The performances are incredible, with palpable chemistry between Timothée Chalamet and Taylor Russell, and Mark Rylance giving yet another notable supporting performance as Sully, a kindly “Eater” who attempts to shepherd Maren into the life she finds herself unable to escape, before undergoing a somewhat sinister turn.
Yes, more sinister than eating people.
The film is beautiful to look at, as cinematographer Arseni Khachaturan frames and lights our young lovers to enhance every beautiful and grotesque moment to perfection.
Therein lies the rub, you see? Bones and All is, all things considered, a very good film. The love story is classic and believable between the leads, the supporting cast (such as it is) is effective, the idea of being and/or fearing the “other,” and it’s shot more than competently, but…
…but who is this movie for, really? With it’s constant equating of eating and love/sex/otherness, recommending it to teens seems patently irresponsible. People constantly (and rightfully) complain about young girls’ fetishizing the Joker/Harley Quinn “romanace” when it’s clearly inappropriate to do so; why would cannibalism somehow find itself a more acceptable version of love, especially when Bones and All is not at all subtle when it equates Lee’s cannibalism and his latent homosexual behaviors?

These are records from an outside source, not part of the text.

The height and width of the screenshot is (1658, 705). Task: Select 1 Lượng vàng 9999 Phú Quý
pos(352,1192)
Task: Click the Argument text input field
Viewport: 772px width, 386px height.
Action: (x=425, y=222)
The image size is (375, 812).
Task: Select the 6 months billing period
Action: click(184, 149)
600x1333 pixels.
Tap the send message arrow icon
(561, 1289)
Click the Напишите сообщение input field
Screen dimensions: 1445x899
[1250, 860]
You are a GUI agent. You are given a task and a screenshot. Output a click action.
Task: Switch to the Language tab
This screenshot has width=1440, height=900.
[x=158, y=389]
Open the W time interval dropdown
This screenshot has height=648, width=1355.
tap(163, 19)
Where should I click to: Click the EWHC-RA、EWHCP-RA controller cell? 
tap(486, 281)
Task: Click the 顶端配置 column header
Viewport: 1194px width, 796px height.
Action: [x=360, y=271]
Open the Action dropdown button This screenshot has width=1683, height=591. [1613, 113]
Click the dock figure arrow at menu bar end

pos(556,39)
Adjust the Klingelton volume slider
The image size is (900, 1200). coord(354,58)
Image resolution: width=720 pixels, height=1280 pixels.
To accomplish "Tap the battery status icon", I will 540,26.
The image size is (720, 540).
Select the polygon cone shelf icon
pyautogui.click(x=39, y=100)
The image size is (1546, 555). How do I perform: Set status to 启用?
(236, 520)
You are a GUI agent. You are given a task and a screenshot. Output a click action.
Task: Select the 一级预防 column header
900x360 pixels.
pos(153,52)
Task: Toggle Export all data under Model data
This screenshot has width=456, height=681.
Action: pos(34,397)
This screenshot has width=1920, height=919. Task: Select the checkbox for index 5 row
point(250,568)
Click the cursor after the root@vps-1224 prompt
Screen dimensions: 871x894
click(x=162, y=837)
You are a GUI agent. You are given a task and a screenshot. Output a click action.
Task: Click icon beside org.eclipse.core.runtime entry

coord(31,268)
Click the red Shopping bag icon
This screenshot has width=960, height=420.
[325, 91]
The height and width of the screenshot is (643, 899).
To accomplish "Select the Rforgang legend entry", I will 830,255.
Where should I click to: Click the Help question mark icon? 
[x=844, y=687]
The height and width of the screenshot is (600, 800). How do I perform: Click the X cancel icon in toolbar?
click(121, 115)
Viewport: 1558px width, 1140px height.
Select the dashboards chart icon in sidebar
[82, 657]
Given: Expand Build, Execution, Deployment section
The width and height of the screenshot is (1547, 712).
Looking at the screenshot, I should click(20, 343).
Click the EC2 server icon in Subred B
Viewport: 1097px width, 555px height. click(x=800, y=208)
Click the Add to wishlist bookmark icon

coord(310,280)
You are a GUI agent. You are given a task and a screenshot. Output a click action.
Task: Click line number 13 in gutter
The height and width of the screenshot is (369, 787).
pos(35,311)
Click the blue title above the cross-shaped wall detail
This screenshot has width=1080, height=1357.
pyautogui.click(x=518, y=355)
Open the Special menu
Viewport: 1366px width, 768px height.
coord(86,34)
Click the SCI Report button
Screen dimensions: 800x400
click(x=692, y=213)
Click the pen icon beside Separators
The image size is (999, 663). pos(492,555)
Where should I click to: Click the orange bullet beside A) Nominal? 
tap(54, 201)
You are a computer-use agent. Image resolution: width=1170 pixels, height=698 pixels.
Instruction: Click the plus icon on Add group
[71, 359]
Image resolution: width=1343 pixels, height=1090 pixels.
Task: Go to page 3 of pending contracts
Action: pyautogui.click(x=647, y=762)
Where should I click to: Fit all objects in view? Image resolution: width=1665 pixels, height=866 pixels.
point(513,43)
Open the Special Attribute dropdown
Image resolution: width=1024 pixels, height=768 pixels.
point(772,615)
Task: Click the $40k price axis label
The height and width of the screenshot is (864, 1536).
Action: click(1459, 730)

Honestly, the closest some of us around here could come to is to decide that there is actually no reason for this film to exist, which is completely antithetical to the fact that–technically–this is an excellent bit of filmmaking.
But it doesn’t need to exist. At all.
Which is why it will appeal to exactly the audience it shouldn’t.
Bones and All will hit select theaters on November 18 before opening wide on November 23 and stars Taylor Russell, Timothée Chalamet, Michael Stuhlbarg, André Holland, Chloë Sevigny, David Gordon Green, Jessica Harper, Jake Horowitz, and Mark Rylance.